Foley: Outlook on Esports Remains Strong, But Fears of Match-Fixing Abound

The Fourth annual Esports Survey Report based on the research of law firm Foley & Lardner in collaboration with Sports Business Journal (SBJ) and The Esports Observer (TEO) is in and the results promise a bullish year ahead for competitive video gaming.

Esports Outlook Remains Positive for 2022

Carried out among 430 professionals on all levels of esports, the survey indicates that investment in the sector will continue to increase, with a lot more targeted private finance trickling into the sector.

Online streaming platforms will remain the biggest driver of growth in the first half of 2022. However, along with that, there are fears that esports needs more regulation. Now, 72% of all interviews agree that esports needs an overarching governing body, with the Esports Integrity Commission (ESIC) already carrying out much of that.

This is particularly true in the context of increasing esports betting activity worldwide. Parimatch, a European and CIS region esports betting agency, reported that it took four million bets in 2021 on Team Spirit, one of its main partners, alone.

As the esports betting market increases, though, concerns swirl about more match-fixers getting involved. This comes in the global context of more jurisdictions giving an official go-ahead to esports, with the United States currently opening up its legal market.

Esports though has one specific advantage over traditional sports betting markets and that is the fact that it’s run on computers. Because of that, machine learning solutions may be used to study individual games and create better odds and pricing algorithms.
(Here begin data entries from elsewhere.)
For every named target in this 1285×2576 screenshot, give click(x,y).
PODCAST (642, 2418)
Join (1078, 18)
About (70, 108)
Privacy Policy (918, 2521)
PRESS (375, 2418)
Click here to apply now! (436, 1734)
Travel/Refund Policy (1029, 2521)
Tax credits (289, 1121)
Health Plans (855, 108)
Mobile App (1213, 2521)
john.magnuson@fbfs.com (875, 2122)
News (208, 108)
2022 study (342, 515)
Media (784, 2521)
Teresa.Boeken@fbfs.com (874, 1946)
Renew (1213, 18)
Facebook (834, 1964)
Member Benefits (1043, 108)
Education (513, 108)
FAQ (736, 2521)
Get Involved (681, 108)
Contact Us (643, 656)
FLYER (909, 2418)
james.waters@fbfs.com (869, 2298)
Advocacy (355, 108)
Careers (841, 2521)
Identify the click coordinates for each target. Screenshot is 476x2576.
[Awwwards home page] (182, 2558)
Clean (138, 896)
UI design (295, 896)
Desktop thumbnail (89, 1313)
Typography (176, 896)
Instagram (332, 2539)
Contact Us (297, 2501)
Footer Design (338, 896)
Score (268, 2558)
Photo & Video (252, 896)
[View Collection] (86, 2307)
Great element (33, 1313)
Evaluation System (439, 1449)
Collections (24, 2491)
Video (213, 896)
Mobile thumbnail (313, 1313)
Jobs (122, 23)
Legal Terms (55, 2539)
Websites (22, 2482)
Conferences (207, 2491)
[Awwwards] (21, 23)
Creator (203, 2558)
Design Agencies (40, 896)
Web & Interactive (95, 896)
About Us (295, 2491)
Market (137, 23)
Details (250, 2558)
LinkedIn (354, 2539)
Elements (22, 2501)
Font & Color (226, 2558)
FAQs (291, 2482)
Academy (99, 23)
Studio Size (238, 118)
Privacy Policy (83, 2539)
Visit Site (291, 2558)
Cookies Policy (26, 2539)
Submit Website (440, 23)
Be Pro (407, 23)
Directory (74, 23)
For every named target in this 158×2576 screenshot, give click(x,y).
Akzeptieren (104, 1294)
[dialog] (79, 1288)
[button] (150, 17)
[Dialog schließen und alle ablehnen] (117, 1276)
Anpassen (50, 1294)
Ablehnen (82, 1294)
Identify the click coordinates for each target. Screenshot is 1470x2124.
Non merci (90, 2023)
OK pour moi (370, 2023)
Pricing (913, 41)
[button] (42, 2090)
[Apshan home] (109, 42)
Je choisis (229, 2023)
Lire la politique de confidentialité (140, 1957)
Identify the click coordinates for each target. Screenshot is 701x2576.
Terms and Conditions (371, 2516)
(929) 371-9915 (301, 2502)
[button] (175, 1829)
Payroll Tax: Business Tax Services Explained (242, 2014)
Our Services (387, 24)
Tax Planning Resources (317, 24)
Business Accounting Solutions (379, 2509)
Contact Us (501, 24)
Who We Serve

At the same time, there is a spike in the active esports audiences who are either sworn fans or casual viewers. However, the threat of dodgy practices persists. In 2021, the Esports Integrity Commission was forced to carry out a number of enforcement actions.

Foley’s survey addressed those concerns, which cited that half of the respondents believed there was a lack of an inherent system to allow for the proper monitoring and fraud detection of such practices.

Too Many Chefs in the Esports Kitchen

In fact, the lack of a regulating body was the main fear that respondents cited when arguing what could stifle the growth of esports growth. Interestingly, only 16% said that esports does not need an overarching body, which is significantly down from the 40% in 2020.

The survey cited a number of organizations that have attempted to become just that, with the International Esports Federation, the Asian Electronic Sports Federation, the Global Esports Federation, and the World Esports Association breeding nothing but skepticism and confusion in the end.

The 2020 survey cited a general lack of awareness of esports betting products, but the latest edition argued that this has much approved. The good news is that not all is bleak and esports does in fact have a robust culture of spotting underhand practices

Even though fraud detection solutions are not fully available, some outliers such as Sportradar are marking sure to target the esports market. Overall, there has been a strong push by law enforcement to maintain esports clear of crime.

Australian and US authorities have taken legal action against match-fixers, and players and organizations who attempt to fix games are no longer just facing public shaming. They are liable to serious criminal penalties as established by a court of law.

With the prize pools and interest in esports growing incessantly, more oversight on esports betting is always welcome.